По сторонам дороги снег испещрен овальным накрапом заячьего малика (два следка поперек и два — один за другим). Заячьи лазы крест-накрест зашнуровали лисий нарыск и побежки белок. Охотники равнодушно проезжают вперед. Но вот егерь положил руку на вожжи и прошептал: «Стой!»
Сани задержались у большой поваленной сосны. Сосна отлогой перекладиной перекосилась между дубом и елью; три дерева стоят наподобие буквы «И».
Егерь молча показал охотникам на сосну. По занесенной снегом сосне звериный нарыск поднимался до самой вершины. Охотников очень взволновал этот необычайный след «блинами». Широким шагом, властной походкой тигра пробрела по наклонной сосне наверх большая лесная кошка — рысь. На следу осталась недоеденная тушка зайца-беляка.
Быстро, шепотом вырабатывается план охоты.
Один охотник остался на месте — стеречь зверя на номере, на входном следу (когда зверь пойдет обратно от загонщиков).

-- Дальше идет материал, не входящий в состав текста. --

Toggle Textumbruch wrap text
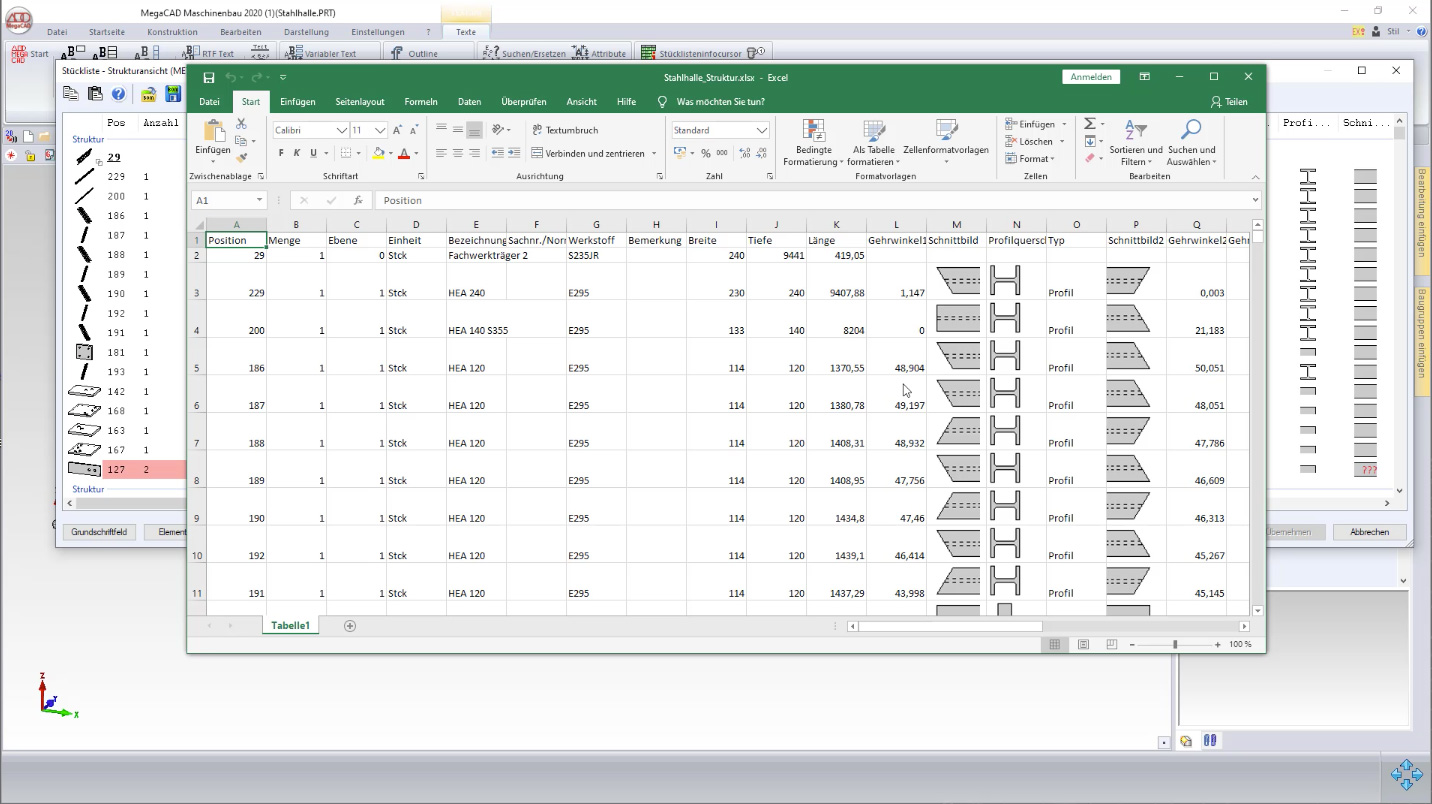Viewport: 1432px width, 804px height. 565,130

Другой охотник пошел в обход на лыжах.
Загонщик обрезал лыжницей захламленный участок буреломной гряды леса. Выходного блинчатого следа нет, — значит, рысь в окладе. Затягивать красными флажками этого зверя бесполезно; рысь не боится кумачовых лоскутьев на древесных сучьях. Опытные егеря с загонщиками и без флажков мастерят умелый нагон, точно выставляя зверя на номера стрелковой цепи охотников. Это и есть знаменитый псковский способ оклада без флажков.
Рысь обложена. Пора начинать охоту.
Охотник — на номере, он затаился у елочки, пристально озирает лаз зверя.

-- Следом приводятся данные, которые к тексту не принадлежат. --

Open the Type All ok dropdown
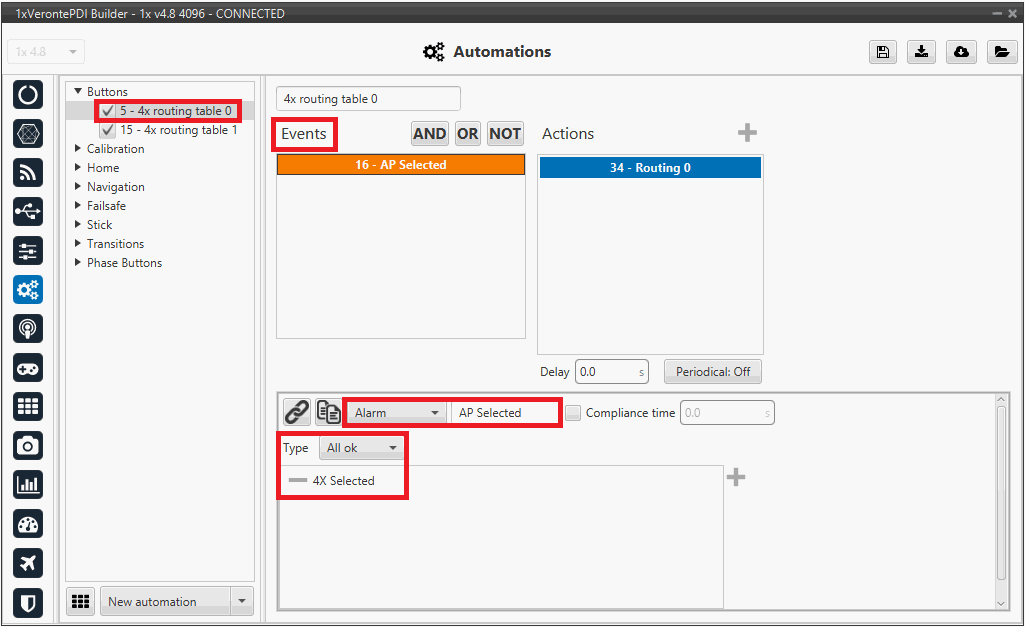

Тишина, глушь, вековые деревья, облепленные снегом...
Ухо ловит малейший шорох, а в глазах — быстрый промельк лап вдалеке. В темнине подседа что-то зарыжело, движется пятно на снегу. Померещилось? Стрелок настораживается. Бдительные глаза стерегут тропу. И вот дрогнуло охотничье сердце: вдалеке плавно катится кофейный колобок. Зверь, крадучись, стелется за кустами, припадает к снегу. Он идет тихо, бесшумно. Спереди видно белеет шея, на щеках черными космами отвисли баки. Хвост как бы обрублен — короткий, с черным наконечником. Пятнистая прямая спина, бока и высокие передние ноги — в рыже-буроватых яблоках.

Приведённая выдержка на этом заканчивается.